In general, the Americans with Disabilities Act (ADA) prohibits employment discrimination based on disability. The ADA directly affects employer wellness programs in a number of ways. For example, the ADA restricts when an employer may make disability-related inquiries or require medical examinations. Wellness programs often include elements of both. For example, a health risk assessment (HRA) may include disability-related questions, and biometric screening programs are considered medical examinations.

Importantly, the ADA includes exceptions for certain types of health plan and wellness programs. Specifically, an employer may make disability-related inquiries or conduct medical examinations if the program is voluntary. Until now, the EEOC had provided very little guidance on how it would determine the voluntary nature of a program, leaving employers in the dark regarding how to design a wellness program that would be in compliance with the ADA rules.

Proposed Regulations

The proposed regulations address the extent to which employers can offer incentives in wellness programs that include disability-related inquiries and/or medical examinations. In some ways, the new EEOC guidance tracks closely with the existing ACA and HIPAA wellness rules. However, it imposes lower limits on the size of the incentive for many common wellness strategies than the limits in the HIPAA wellness rules allow. Importantly, the new rules will not be effective until after publication of the final rules.

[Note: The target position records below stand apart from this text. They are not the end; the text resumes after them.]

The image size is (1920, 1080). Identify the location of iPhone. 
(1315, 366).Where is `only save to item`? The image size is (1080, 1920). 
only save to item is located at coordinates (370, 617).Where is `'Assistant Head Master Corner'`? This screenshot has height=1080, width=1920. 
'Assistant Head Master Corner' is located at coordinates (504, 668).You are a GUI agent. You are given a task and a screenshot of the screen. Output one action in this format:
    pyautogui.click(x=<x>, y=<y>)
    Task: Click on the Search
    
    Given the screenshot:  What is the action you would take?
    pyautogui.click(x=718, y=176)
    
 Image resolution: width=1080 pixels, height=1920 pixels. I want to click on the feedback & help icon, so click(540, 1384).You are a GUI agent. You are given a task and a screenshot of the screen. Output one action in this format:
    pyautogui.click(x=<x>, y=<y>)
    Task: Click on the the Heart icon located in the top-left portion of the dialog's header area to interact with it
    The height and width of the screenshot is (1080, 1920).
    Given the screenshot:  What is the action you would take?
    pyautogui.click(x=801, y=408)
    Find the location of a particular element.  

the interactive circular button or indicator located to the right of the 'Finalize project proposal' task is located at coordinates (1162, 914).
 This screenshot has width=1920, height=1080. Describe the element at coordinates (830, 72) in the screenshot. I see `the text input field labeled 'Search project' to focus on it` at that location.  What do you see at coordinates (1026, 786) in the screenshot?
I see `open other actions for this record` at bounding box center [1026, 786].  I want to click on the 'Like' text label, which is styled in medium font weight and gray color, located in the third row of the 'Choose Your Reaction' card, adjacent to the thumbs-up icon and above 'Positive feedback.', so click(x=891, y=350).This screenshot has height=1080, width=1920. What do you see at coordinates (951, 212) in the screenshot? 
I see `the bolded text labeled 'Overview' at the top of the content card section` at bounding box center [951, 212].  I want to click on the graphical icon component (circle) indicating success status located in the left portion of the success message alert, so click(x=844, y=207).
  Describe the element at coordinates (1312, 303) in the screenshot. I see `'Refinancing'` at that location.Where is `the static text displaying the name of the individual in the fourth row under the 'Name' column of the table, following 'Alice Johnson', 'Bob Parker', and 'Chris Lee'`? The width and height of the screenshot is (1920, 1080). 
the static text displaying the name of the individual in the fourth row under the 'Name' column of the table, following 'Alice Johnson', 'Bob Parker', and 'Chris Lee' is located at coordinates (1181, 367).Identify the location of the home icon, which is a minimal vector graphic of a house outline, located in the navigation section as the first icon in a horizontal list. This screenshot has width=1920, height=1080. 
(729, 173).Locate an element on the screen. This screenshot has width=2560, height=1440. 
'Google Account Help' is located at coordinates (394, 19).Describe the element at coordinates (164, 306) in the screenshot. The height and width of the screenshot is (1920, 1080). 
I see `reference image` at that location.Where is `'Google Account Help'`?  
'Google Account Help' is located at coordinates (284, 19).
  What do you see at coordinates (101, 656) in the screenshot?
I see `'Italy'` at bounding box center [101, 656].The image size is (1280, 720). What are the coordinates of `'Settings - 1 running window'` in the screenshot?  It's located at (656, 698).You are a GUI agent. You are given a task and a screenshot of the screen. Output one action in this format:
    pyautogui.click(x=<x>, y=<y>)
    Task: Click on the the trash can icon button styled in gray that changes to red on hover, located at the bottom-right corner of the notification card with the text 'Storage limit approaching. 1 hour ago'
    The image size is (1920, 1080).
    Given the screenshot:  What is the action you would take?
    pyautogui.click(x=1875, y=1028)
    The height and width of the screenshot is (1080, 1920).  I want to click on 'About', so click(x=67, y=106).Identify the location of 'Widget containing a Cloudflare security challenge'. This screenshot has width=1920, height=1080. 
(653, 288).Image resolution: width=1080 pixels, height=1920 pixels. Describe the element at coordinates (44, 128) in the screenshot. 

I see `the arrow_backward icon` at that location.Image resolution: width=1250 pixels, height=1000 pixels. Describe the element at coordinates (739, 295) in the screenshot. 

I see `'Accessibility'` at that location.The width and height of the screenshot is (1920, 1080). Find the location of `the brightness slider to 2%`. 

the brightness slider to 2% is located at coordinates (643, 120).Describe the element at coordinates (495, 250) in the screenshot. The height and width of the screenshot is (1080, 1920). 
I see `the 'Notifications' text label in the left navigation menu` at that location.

Changes to Incentive Limits

Under the EEOC rules, if the wellness program includes disability-related inquiries and/or medical examinations, employers can offer incentives of up to 30% of the total cost of employee-only coverage and the program will still be considered voluntary. This limitation applies to all wellness programs, regardless of whether the program is participatory, health-contingent, or a combination of the two. This is an area in which the EEOC rules differ significantly from existing HIPAA wellness rules. The current HIPAA restrictions on incentives do not apply to participatory programs, so this EEOC rule effectively imposes a new maximum on many types of wellness-related incentives. Prior to this rule, employers could have designed participatory programs with incentives exceeding 30% of the premium. Now if that incentive involves a program that includes disability-related inquiries and/or medical examinations, the maximum incentive possible will be 30%, even if it is a participatory program.

The proposed regulations include special rules for smoking cessation programs. A smoking cessation program that only asks employees whether they use tobacco would not be considered a disability-related inquiry or medical examination, and would not be subject to the EEOC rules. In this case HIPAA rules would still allow an incentive of up to 50% of the premium. However, a wellness program requiring employees to submit to medical testing to determine whether they use nicotine or tobacco is a medical examination and the rules would apply, thereby limiting even tobacco-related incentives to 30%.

Other Changes

In defining a voluntary program, the EEOC takes the position that wellness incentives can be offered to employees as long as participation is not required and nonparticipating employees are neither denied coverage under any employer group health plan nor subject to any adverse employment action. This condition directly addresses a strategy that some employers have begun to adopt in which participation in the employers health plan is contingent on the employees completing an HRA. Under these new rules, this strategy would violate the ADA.

Employer must also provide employees with a notice that includes a description of the medical information collected, who will have access to it, and how it will be used and kept confidential.

Summary

The proposed regulations address many employer questions, but some issues still need clarification. For example, the proposed rules do not address how the 30% maximum incentive applies when family members also participate in a wellness program. The EEOC is taking comments on the proposed rules and will then issue final regulations. Additional issues may be addressed in those final rules.